Merging closed OTU and denovo OTU


I’m new to metagenomic analysis and I’m conducting an analysis on crohns and healthy patients both of which have only fasta files for each sample.

I conducted by analysis up until denovo clustering and I hit a roadblock after realizing that the primers mentioned in fasta files for crohns is v1-v2 and for healthy patients is v1-v3. I read up on otu picking and it is recommended to use denovo for overlapping regions in my case v1-v2 for denovo clustering and v1-v3 it would be closed otu picking.

my question, I’m sorry if it is too basic, but is it okay to combine these tables and seqs to move on to chimera and abundance filtering?


Hi @mallika,

This is a little bit challenging! First, I would check your read length/read overlap and make sure you used the same forward primer, at the very least. You’ll still get some primer bias between case sand control, which is good to keep in mind.

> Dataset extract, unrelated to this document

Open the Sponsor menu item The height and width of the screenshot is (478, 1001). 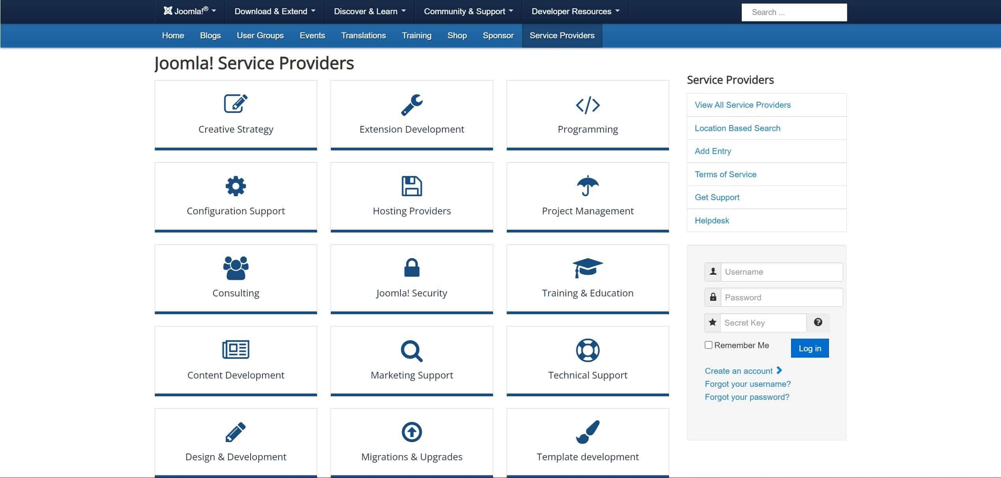[498, 36]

You cannot mix and match OTU picking methods between the two datasets. The de novo/closed ref combination will have mixed feature IDs and since everything downstream runs off feature IDs, it will be a problem. I would trim both groups to the same length and then either cluster de novo or closed reference. (I liked closed ref, but lots of people prefer other techniques.)


1 Like

Thank you. I have used closed OTU clustering method on crohns and healthy patients separately and later on merged them as they are of different primers.

I do have another question though - For the taxonomic analysis, I do not have primer sequences to run extract reads command to train the data of otu_97. How can I proceed further?

Hi @mallika,

You do not need to run taxonomic analysis on closed reference clustering. You can just import the database taxonomy and those are your assignments.


Hello again.
I’m following the moving picture tutorial from the phylogeny tree step with merged qza files of seqs and table from crohn’s and healthy patients. I’m at taxonomy analysis step where it requires a trained file using otu_97 fasta file and primer sequences and other information which I’m not aware as to how to go about. You mention in your previous answer that you could import the database taxonomy , would I be able to visualize it like in the moving pictures tutorials? I’m having trouble understanding how can I import the database and the assignments. Could you point me to the resource please? Thank you

Hi @mallika,

When you cluster closed reference OTUs, you get the taxonomy from the database. So, you’d import the taxonomy associated with your database reference set if it’s not already an artifact. For example, you might have to import the taxonomy for Greengenes 13_8 if you used that as your reference, but might not need to import if you got your sequences/taxonomy via RESCRIPt).

If you’re working with a database not already imported, you can import it using the qiime tools import function:

qiime tools import \
  --type 'FeatureData[Taxonomy]' \
  --input-format HeaderlessTSVTaxonomyFormat \
  --input-path [path to taxonomy file] \
  --output-path [path to output taxonomy]

where [path to taxonomy file] and [path ot output taxonomy] are the actual paths on your computer.

You should be able to import your phylogenetic tree the same way, except I think that’s type Phylogeny[Rooted].

Then, you should be ready to continue with the moving pictures tutorial, picking up from the barplot and continuing through ANCOM I.



Thank you. That answered my question.

1 Like

This topic was automatically closed 31 days after the last reply. New replies are no longer allowed.